Right now we are trying to get our very beautiful pages--designed by Jon Hicks, the greatest web designer on the planet for my money--to load in under one second.
If you know about optimization please give us some feedback and thoughts here in the comments. I have a great firefox plugin called FireBug that lets you see load times. Seems like I get 1.5 seconds for our serps, then .7 to 1.2 for second loads of serps (when stuff is semicached).
what load times are people seeing out there?
should we strip the pages down and make them less purdy and more fasty!??!
please let me know!
here is a firebug image showing 1.22 seconds. feedback (click on image look at bottom right)?



1. Obvious question with regards to optimization:
Have you enabled gzip traffic compression on the web-server?
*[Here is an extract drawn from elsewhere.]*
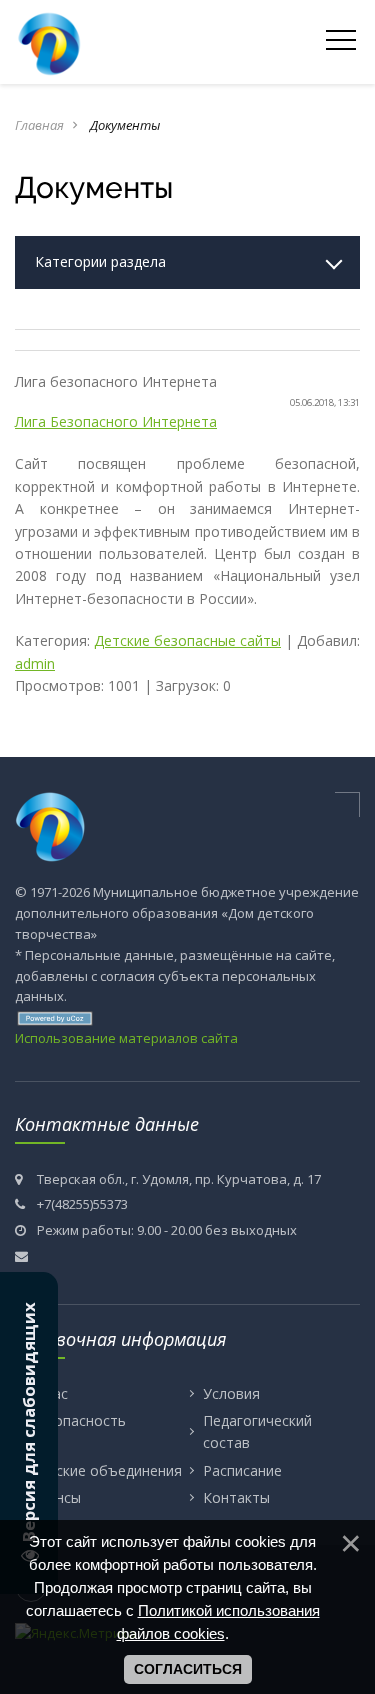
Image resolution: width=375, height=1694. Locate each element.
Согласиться (188, 1669)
Should get the time of serving content across the wire down a bit.
Otherwise the most common culprits in web app performance tends to be connectivity to the database (connection pools), non-optimum SQL queries, and unessecary iteration in the code through different types of lists/collections of data.
Also, having nicely normalized database tables are good in theory, but sometimes in practice it can create performance issues if you do lots of queries across several tables.
Hard to tell really without seeing code.
I'd suggest trying to put in time-logging in a test environment at different potential points of bottlenecks to pinpoint where you can get the most mileage out of optimization.
Optimizing blindly is mostly a waste of time, as you might be shooting "mosquitos with a shotgun" if you optimize some inconsequential spot in the architecture.